Occorre, infine, riconoscere una verità che, all'interno del movimento, viene sistematicamente rimossa. Lo scarto tra enunciazioni teoriche e pratiche assistenziali non riguarda solo i servizi gestiti da psichiatri tradizionali o da neopsichiatri. Riguarda, purtroppo, anche i servizi alternativi. Non pochi basagliani "storici" si sono assicurati, sull'onda della lotta antistituzionale, una rendita di posizione, ed esercitano il loro indiscusso potere in maniera sostanzialmente burocratica. Un indizio probante di questo si ricava anche dallo stile del Documento, che è di fatto a tratti insopportabilmente datato e scontato.

Un ulteriore indizio è fornito dall'assenza, nel Documento stesso, di una qualunque valenza autocritica. La difesa della legge 180 diventa, pertanto, un obbiettivo fideistico dietro il quale celare gli errori commessi. Il principale tra questi - lo ripeto - è continuare a contrapporre la pratica alla teoria, come se quest'ultima fosse solo una perdita di tempo e uno sterile esercizio intellettualistico. E' vero - come diceva Basaglia - che, avendo appena un'infarinatura specialistica, non ci vuole nulla a scrivere un bel libro sui fenomeni psichiatrici, senza che questo abbia alcuna incidenza sulla realtà. E' anche vero però che affrontare quei fenomeni prescindendo da una cornice teorica vincola l'assistenza alla gestione dell'esistente, nell'attesa di un'improbabile rivoluzione sociale e culturale, e comporterà inesorabilmente, per la saturazione dei servizi (che in parte già si sta realizzando) una regressione verso forme di gestione sempre più farmacologiche e sempre meno psicoterapeutiche e sociali.

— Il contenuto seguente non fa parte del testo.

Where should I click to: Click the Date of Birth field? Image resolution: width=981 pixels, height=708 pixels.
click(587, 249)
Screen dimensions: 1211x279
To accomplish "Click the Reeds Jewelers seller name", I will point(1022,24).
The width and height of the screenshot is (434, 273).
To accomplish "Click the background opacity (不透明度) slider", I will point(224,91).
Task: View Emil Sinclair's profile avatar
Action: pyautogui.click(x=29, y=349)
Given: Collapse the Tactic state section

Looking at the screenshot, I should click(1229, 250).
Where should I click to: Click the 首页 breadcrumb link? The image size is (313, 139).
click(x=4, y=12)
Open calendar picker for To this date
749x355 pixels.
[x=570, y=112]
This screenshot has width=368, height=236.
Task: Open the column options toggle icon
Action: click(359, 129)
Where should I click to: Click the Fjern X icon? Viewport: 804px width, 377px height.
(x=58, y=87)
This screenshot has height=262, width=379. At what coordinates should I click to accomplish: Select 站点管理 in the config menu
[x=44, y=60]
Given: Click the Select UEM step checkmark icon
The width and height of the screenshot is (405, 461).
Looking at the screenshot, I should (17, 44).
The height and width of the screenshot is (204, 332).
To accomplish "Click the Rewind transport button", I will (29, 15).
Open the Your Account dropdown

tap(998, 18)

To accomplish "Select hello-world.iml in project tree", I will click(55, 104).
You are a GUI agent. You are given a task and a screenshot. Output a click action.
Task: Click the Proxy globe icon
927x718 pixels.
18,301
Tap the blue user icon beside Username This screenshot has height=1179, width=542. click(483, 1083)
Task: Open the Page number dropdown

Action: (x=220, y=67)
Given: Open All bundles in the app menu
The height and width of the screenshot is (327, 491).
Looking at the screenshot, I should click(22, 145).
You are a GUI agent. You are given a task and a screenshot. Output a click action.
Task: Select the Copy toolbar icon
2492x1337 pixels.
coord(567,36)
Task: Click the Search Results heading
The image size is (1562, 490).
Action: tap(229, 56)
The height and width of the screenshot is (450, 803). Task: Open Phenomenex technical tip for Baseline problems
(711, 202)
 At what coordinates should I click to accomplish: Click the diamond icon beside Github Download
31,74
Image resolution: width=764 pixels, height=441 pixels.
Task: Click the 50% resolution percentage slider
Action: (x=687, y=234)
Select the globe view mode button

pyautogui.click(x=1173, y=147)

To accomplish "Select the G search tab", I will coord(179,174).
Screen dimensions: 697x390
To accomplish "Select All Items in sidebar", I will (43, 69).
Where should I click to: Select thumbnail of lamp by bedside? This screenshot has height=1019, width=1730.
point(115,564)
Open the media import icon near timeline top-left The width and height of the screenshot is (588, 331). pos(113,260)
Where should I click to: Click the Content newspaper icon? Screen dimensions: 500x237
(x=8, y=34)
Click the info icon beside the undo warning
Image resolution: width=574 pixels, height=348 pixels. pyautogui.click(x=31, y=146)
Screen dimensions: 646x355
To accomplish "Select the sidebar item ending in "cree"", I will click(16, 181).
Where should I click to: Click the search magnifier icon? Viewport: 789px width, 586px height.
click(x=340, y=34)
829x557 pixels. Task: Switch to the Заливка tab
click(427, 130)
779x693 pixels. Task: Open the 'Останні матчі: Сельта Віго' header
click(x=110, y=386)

Anni fa proposi l'istituzione di un archivio a livello nazionale di situazioni cliniche analizzate nei loro diversi aspetti (biologico, psicologico, interattivo, sociale e culturale) e valutate nella loro evoluzione attraverso le diverse pratiche. Un tale archivio favorirebbe la produzione di un nuovo sapere, scientificamente organizzato, più dell'aspettativa che esso nasca per partenogenesi nel seno della società sotto la spinta del movimento. Riproporrei volentieri la proposta se non fossi certo che essa è destinata ad imbattersi nelle critiche di chi attribuisce alla pratica sociale un significato catartico.